Would you trade Eithier now? I haven't heard much about him since the end of the season and with Ned now crying broke I wonder.
I actually like the second WC card team idea, and don't mind a one game playoff at all. It puts more weight on winning your division and causes WC teams to limp into the Division Series with their pitching rotation all fucked up. I think it will seriously hurt the WC's and we can stop watching the Marlins win world series. I never liked the "you can't play a team from your division in the Division Series." Retarded idea. It means you wind up with division rivals playing in the LCS, so who cares? The Division Series should be a Best of 7. (So 1-7-7-7) The season should absolutely be shortened to 154 games. Baseball should NEVER be played in November (nor on Halloween for that matter). Interleague play and unbalanced schedules are two of the best things to ever happen to baseball. Quit hatin'.
I don't know why, but I just hate the division series going 7. But I agree with Mouse that this puts pressure on teams to go out and actually win their division. Will it suck for us if we are the guys who lose that one game playoff, absolutely, but we'd be bitching about any other teams that did go on as wild cards and win it all. it makes every game more important. but shorten the season. 154 is perfect as a season. i'm just not in favor of the world series in november. it's called the fall classic, not the winter classic!

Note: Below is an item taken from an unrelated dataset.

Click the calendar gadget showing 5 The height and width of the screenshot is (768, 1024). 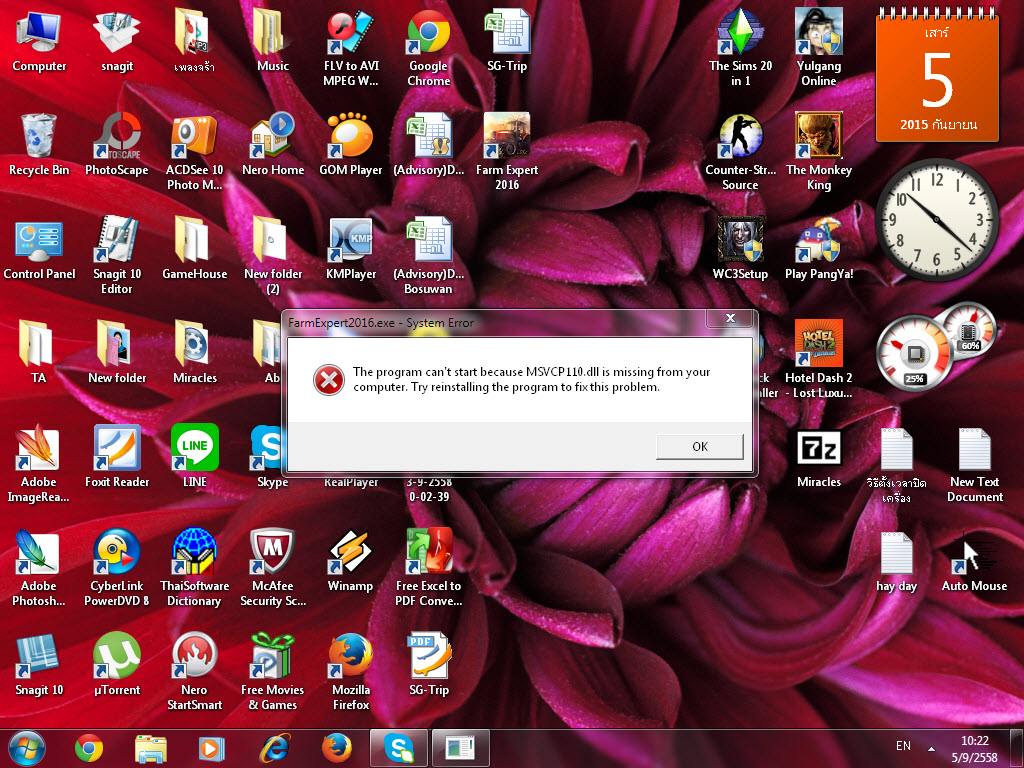tap(937, 78)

Ya know, I use to kinda feel these way until I heard this simple argument used for Verlander against Ellsbury, but could be used or any pitcher vs. hitter argument: The main argument against it is that hitters have a bigger impact playing everyday compared to pitchers playing once every 4-5 days. However, for example: Verlander faced 969 batters in 2011, and Jacoby Ellsbury had 732 ABs (both in full years)
I hear what you're saying doyer, but we could also argue that on his 3-4 off days between starts he had zero impact.
Agreed. IMO, it should have been between Ellsbury, Bautista and Cabrera -- and Granderson shouldn't have even been in the conversation. 41 HR's is MVP caliber, a .262 BA is not.